The Enneagram
The Enneagram seems to be everywhere. Books. Podcasts, Workshops, Online Courses. So, why haven’t you heard about it yet you ask? Well, let me introduce you to the wonderful world of the Enneagram! This is a fun journey of self-discovery; it’s also humbling and growing in the very best way.
Discover one of the most powerful tools in the coaching environment! The Enneagram framework is uniquely positioned to support individuals in understanding their deepest levels of intrinsic motivation, conflicts, anxieties and self-limiting beliefs, which create awareness and potential for accelerated, integrative and sustainable development.
The Enneagram is not a superficial framework that provides quick and short-lived insight. Your Ennea number is not meant to box you in, but rather free you to be your actual self. The depth and layered approach to the Enneagram enables the client to develop over time, guided by a deep coaching process that supports application, rapid results, and deep self-awareness.

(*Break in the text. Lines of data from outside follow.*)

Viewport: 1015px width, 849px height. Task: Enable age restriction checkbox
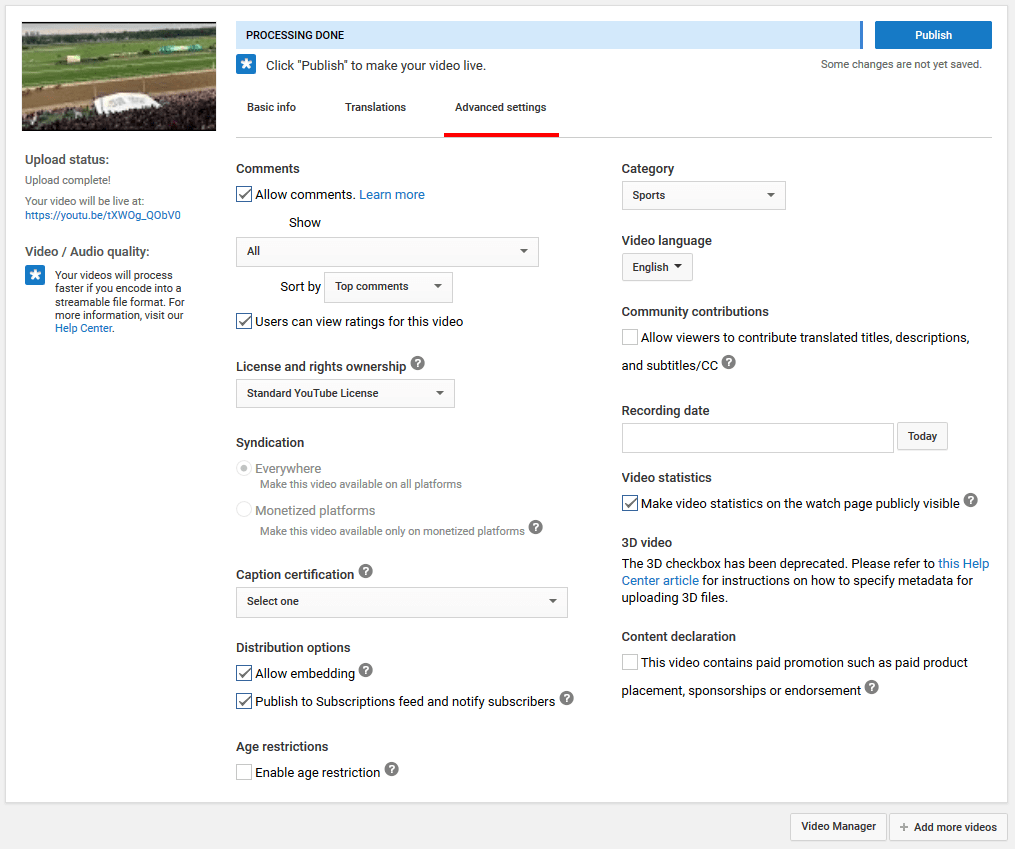pyautogui.click(x=244, y=772)
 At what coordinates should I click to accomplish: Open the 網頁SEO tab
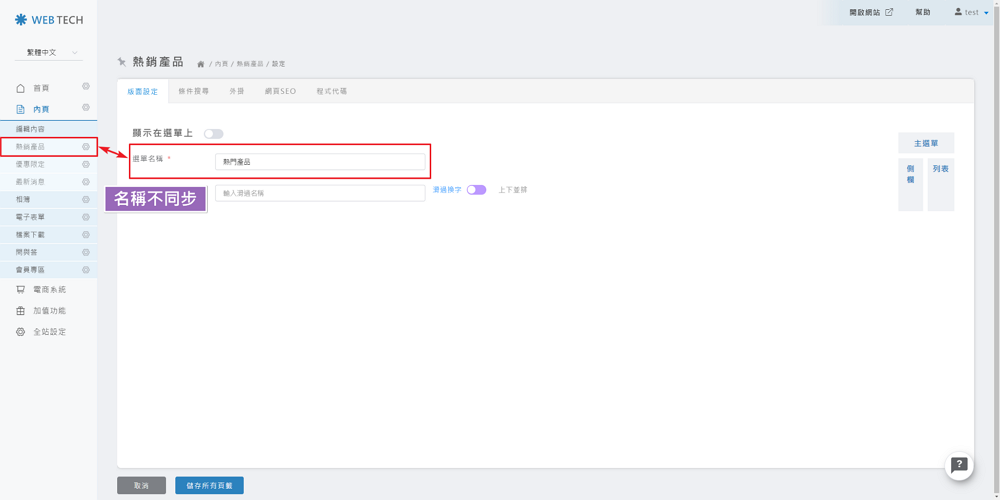click(x=280, y=91)
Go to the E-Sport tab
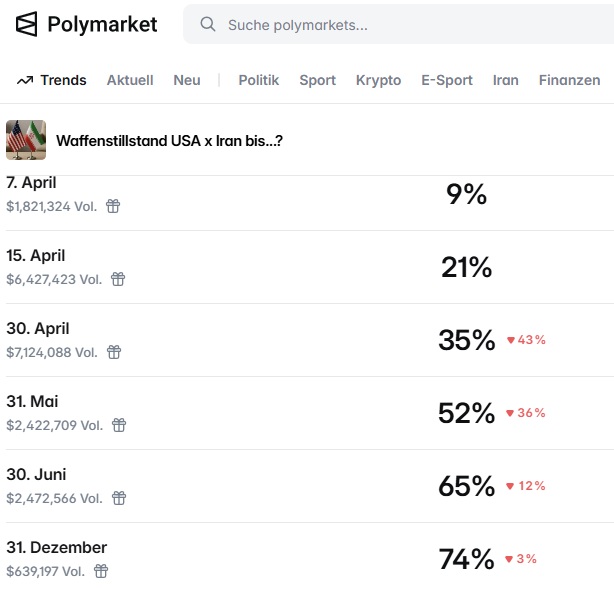 (x=447, y=80)
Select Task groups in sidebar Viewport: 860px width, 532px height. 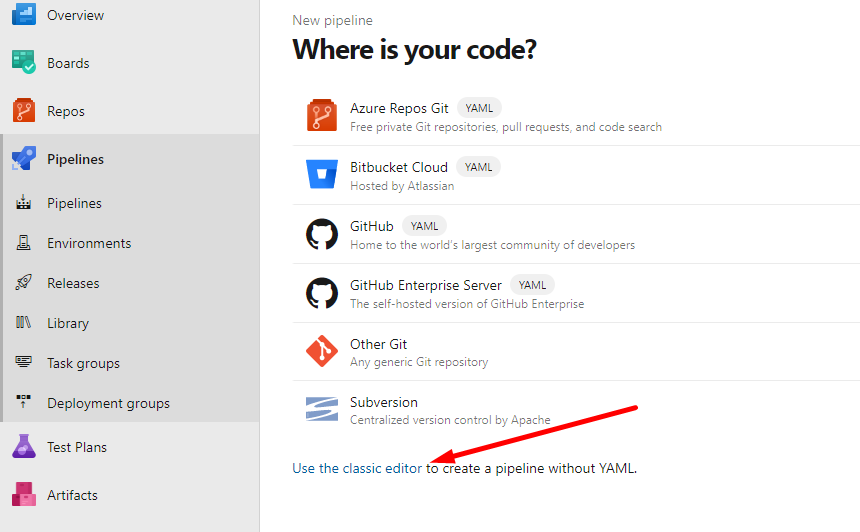[83, 363]
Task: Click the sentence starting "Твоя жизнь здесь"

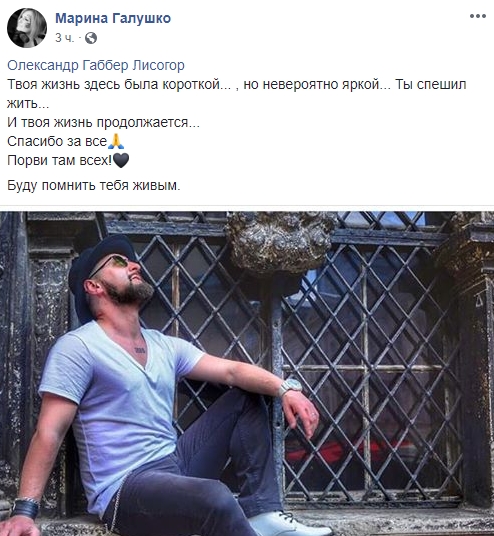Action: 237,94
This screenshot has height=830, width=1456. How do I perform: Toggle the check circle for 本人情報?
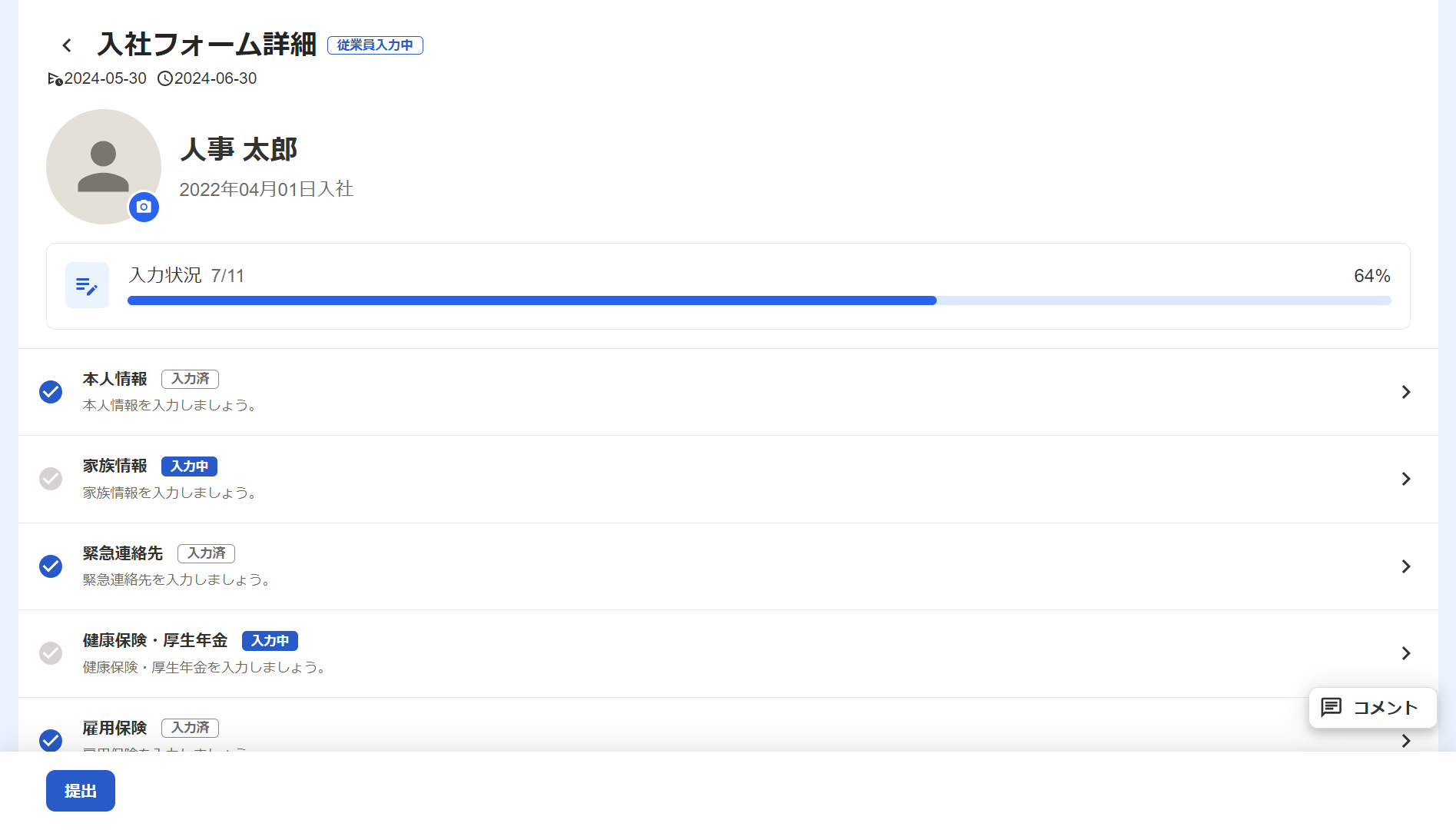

Clients find that Enneagram insights continue to resonate with them long after the initial journey, as they change and their circumstances change.
It is, in essence, a helpful tool in understanding ourselves, and others. In the past few years the Enneagram has taught me how to better relate to friends, family, and myself.
From one point of view, the Enneagram can be seen as a set of nine distinct personality types, with each number on the Enneagram denoting one type. It is common to find a little of yourself in all nine of the types, although one of them should stand out as being closest to yourself. This is your basic personality type.
Everyone emerges from childhood with one of the nine types dominating their personality, with inborn temperament and other prenatal factors being the main determinants of our type. This is one area where most all of the major Enneagram authors agree—we are born with a dominant type. Subsequently, this inborn orientation largely determines the ways in which we learn to adapt to our early childhood environment. By the time children are four or five years old, their consciousness has developed sufficiently to have a separate sense of self. Although their identity is still very fluid, at this age children begin to establish themselves and find ways of fitting into the world on their own.
The Enneagram opens up avenues for coaching at a team and organizational level; it also adds value to engagement, change management, organizational culture, team development and organizational coherence. The Enneagram enables work with “self as instrument” for leaders and employees, and can be applied at all levels of the organization, from frontline staff levels to executive leadership teams.